El viernes, un hombre oscuro, pesado y silencioso ingresó al bar y se sentó en una de las mesas del fondo.
Cuando el mozo se acercó a tomar su pedido, le dijo simplemente que nada iba a servirse, que solamente venía a reflexionar un poco sobre las angustias humanas.
El mozo en vano intentó explicarle que no se puede reflexionar sin consumir, que con gusto podía sentarse en el mármol de la vidriera a pensar todo lo que quisiera, y gratis, pero del lado de la vereda.
El hombre lo miró con gesto ensimismado y le dijo que no, que prefería pensar allí, y le echó una mirada gris y debe haber pronunciado unas palabras tan sombrías (inaubles desde mi distancia) que el mozo no pudo hacer otra cosa más que deprimirse, colgar la rejilla en el respaldo de una silla, ir a la vereda, sentarse en el cordón con los pies tocando el agua que corre calle abajo y ponerse a llorar desconsoladamente.
Yo, que había descifrado lo que había pasado aún sin haber oido, me acerqué a la mesa de esta persona que se negaba a ser cliente del local.
No había forma de hacerle entender que nosotros vivíamos de lo que la gente consumía, que necesitábamos de él para sobrevivir. Y que no era personal, ¿eh?, que así como vivíamos de lo que él nos dejaba también lo hacíamos con los demás.

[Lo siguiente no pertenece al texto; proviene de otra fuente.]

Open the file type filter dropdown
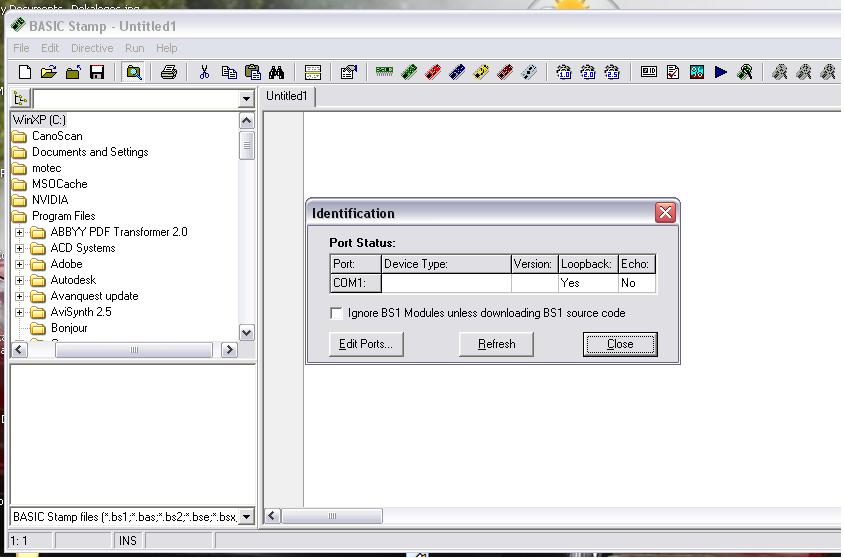The width and height of the screenshot is (844, 558). (x=246, y=517)
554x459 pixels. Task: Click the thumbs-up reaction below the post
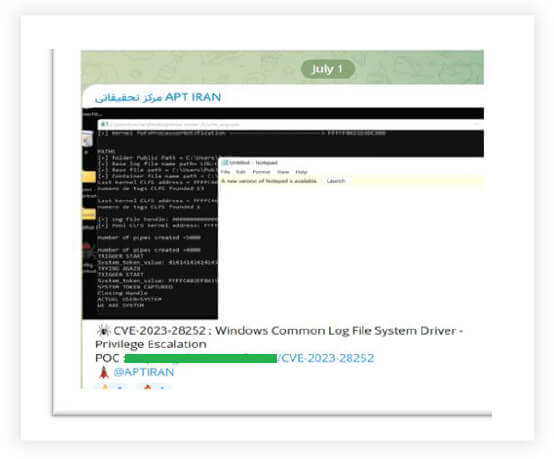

A mi también me obsequió con su triste mirada gris y me expresó, con sólidos argumentos, que entonces, si todo lo que yo le estaba explicando era cierto, cosa que no dudaba (y que a su vez hacía extensivo a él mismo), entonces, todos nosotros, no éramos más que simples parásitos esperando las sobras de los restantes humanos, gracias a los cuales garantizábamos gota a gota nuestra existencia.
Instantes después estaba yo pidiéndole al mozo acongojado que se corriera unos centímetros más a la derecha, que me hiciera espacio, y me senté a llorar.
Ambos contribuimos a que hubiera un poco más de agua corriendo por la calle durante buena parte de la tarde.